Records from a collection:
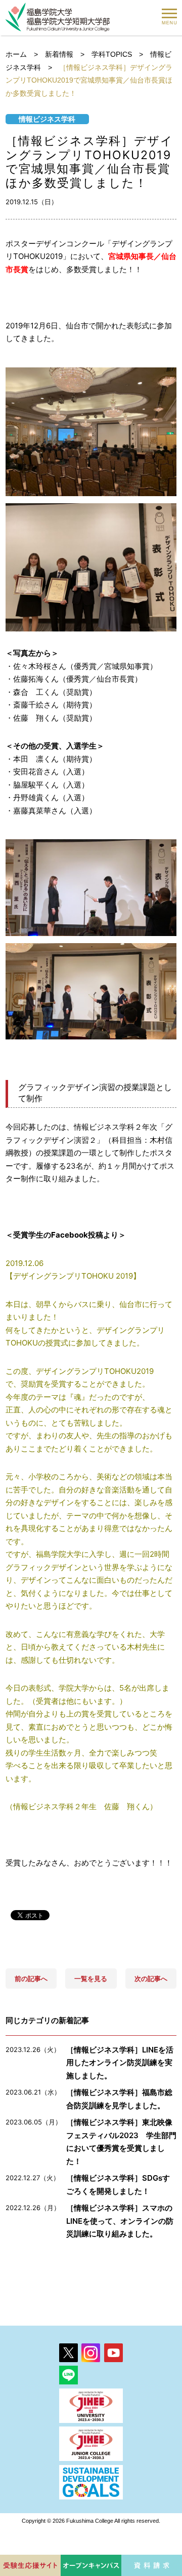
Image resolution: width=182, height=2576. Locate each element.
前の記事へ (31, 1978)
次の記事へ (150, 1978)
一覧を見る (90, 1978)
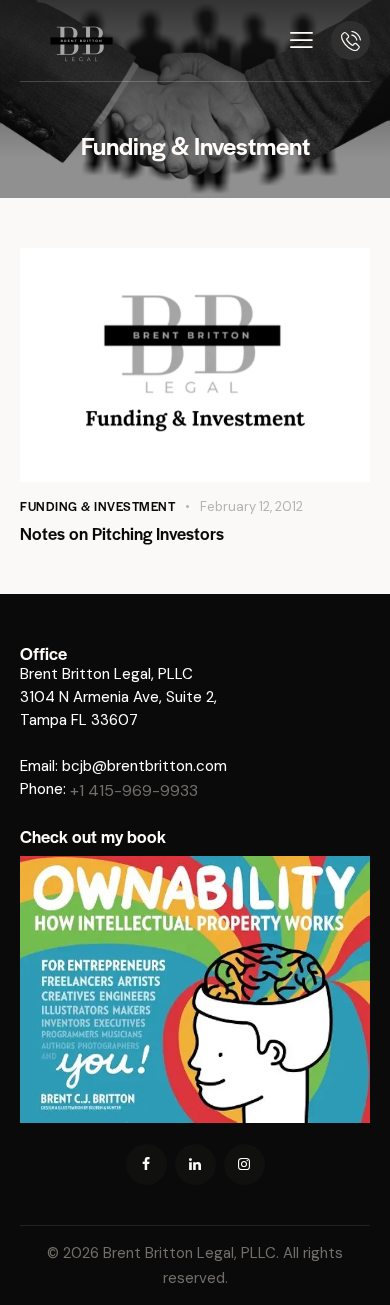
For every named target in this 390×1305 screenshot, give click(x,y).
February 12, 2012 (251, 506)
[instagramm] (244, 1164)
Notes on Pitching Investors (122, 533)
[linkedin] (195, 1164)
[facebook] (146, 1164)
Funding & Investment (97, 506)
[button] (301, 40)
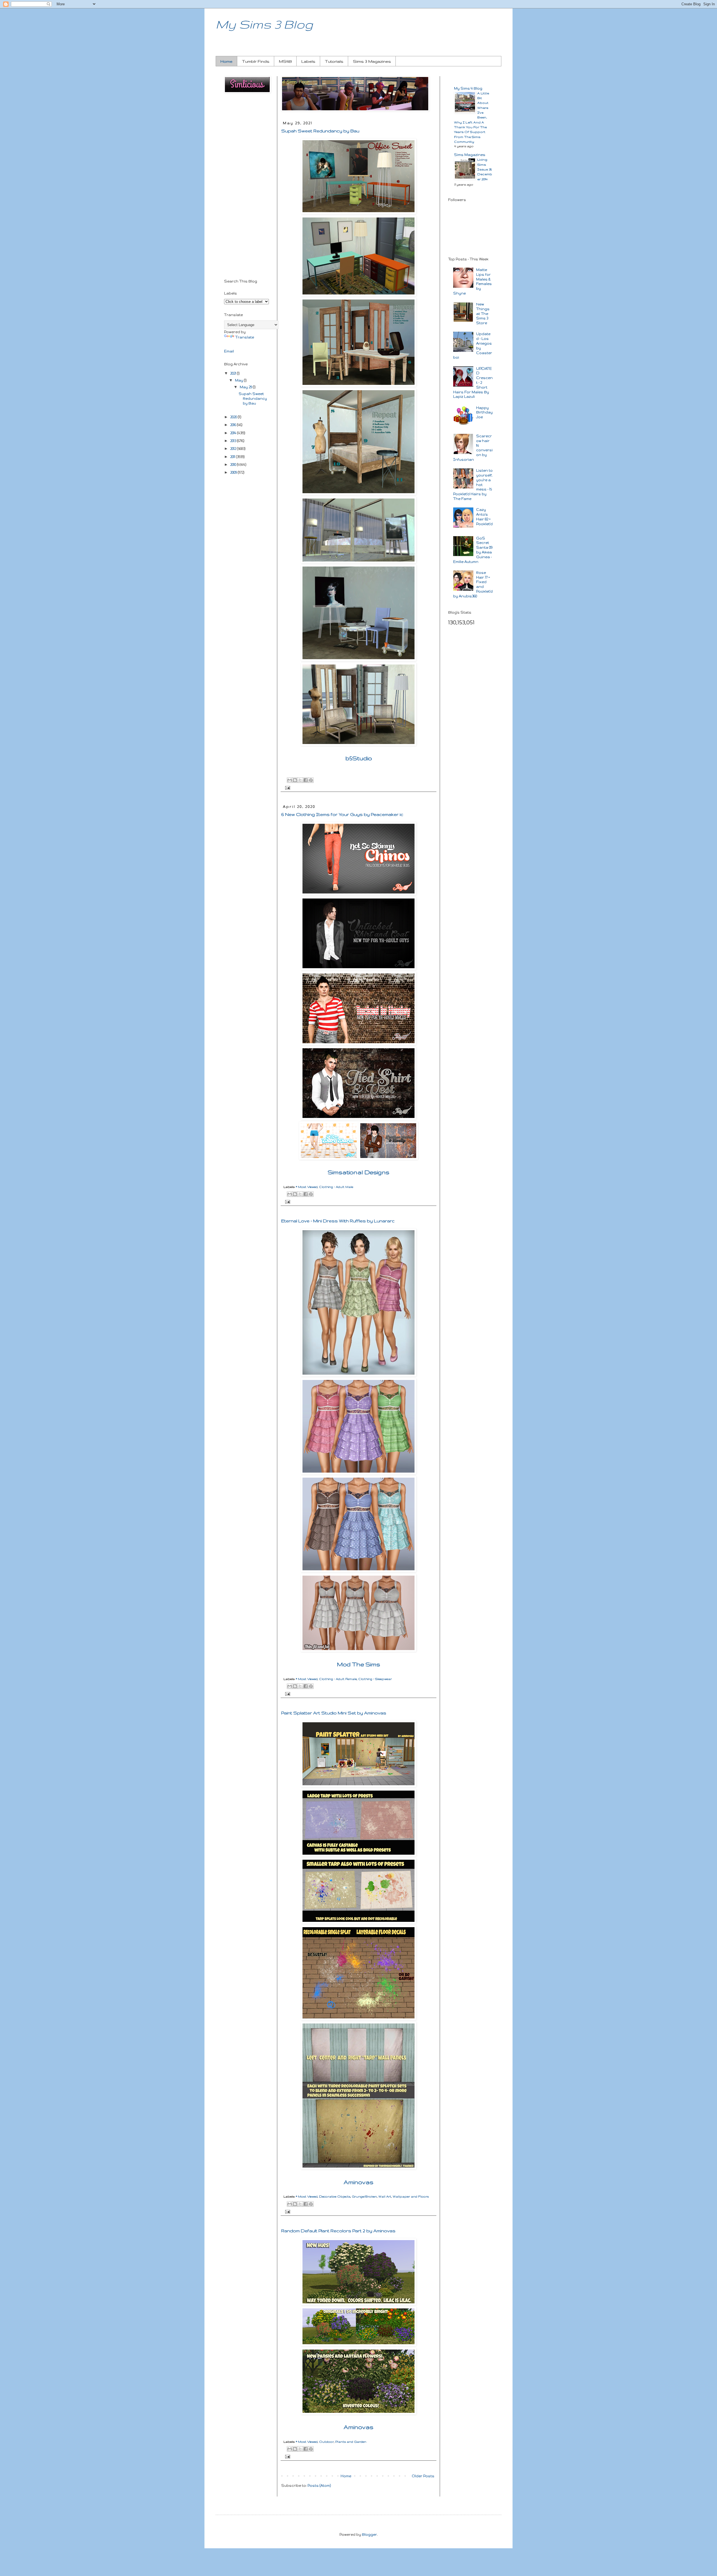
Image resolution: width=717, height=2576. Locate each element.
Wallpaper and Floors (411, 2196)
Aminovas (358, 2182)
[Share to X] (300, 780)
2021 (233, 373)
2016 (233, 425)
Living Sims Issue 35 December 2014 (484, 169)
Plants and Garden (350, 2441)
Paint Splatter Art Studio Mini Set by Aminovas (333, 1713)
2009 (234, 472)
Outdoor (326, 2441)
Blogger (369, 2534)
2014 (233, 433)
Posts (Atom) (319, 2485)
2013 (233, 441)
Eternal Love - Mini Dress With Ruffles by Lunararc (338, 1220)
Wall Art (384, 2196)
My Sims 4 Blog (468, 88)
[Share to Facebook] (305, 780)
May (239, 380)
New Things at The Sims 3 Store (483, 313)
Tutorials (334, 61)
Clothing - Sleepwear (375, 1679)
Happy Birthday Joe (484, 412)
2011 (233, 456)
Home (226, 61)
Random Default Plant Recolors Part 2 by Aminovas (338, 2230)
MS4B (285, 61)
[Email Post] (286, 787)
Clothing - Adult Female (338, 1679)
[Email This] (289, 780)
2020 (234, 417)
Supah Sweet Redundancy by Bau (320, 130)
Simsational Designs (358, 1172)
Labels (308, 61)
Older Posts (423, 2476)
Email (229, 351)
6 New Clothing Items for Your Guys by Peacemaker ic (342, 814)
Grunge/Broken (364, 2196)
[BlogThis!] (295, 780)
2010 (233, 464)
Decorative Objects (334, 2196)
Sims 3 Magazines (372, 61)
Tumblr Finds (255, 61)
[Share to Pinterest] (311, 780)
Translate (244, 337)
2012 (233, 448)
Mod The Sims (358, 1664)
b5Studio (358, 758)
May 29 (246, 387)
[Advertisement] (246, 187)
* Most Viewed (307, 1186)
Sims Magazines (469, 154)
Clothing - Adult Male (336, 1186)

▸ **Your goal**: Lines that contain "Mini" are the result; find them in the entries above and copy each one.

▸ **Answer box**:
Paint Splatter Art Studio Mini Set by Aminovas (333, 1713)
Eternal Love - Mini Dress With Ruffles by Lunararc (338, 1220)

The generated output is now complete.